- DATASET EXCERPTS
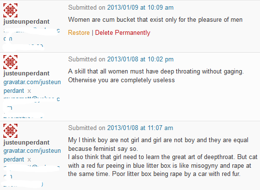This screenshot has width=260, height=190.
Task: Open the 2013/01/08 at 10:02 pm permalink
Action: coord(140,59)

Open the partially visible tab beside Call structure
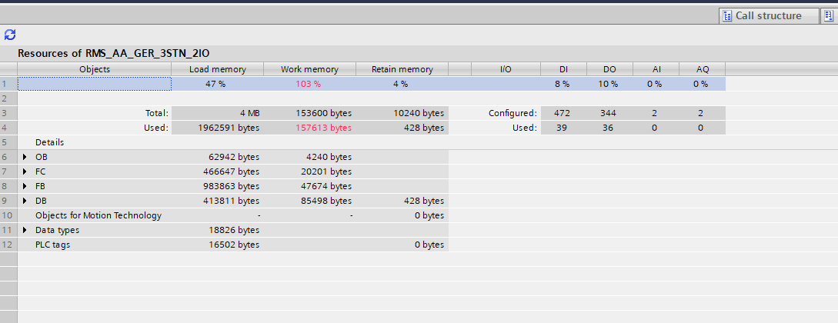pyautogui.click(x=828, y=15)
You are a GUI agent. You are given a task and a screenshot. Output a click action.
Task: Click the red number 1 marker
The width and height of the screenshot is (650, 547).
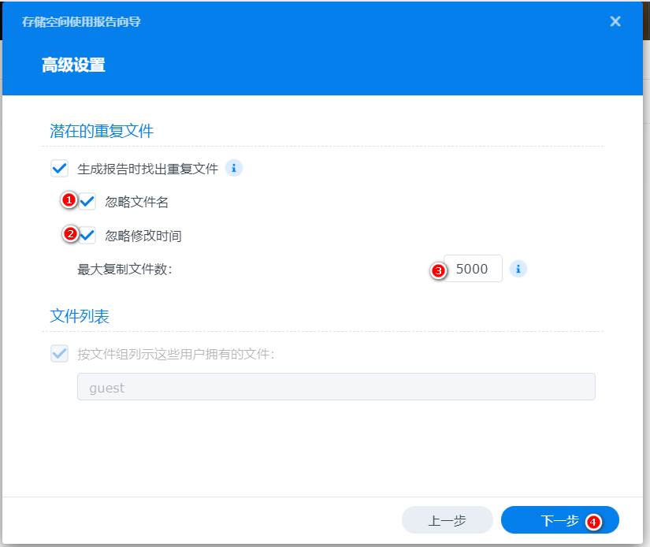click(x=69, y=200)
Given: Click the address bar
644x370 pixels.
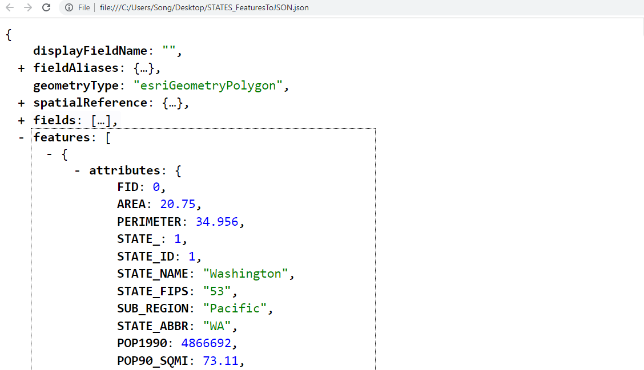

- EXERCISE OBJECTIVE
Reproduce the lines from the line containing "Task: Click the red number 1 marker" through the end of the records above, exactly and inclusively, omitting pictures.

- TASK RESPONSE
Task: Click the red number 1 marker
The width and height of the screenshot is (650, 547).
click(x=69, y=200)
Given: Click the address bar
644x370 pixels.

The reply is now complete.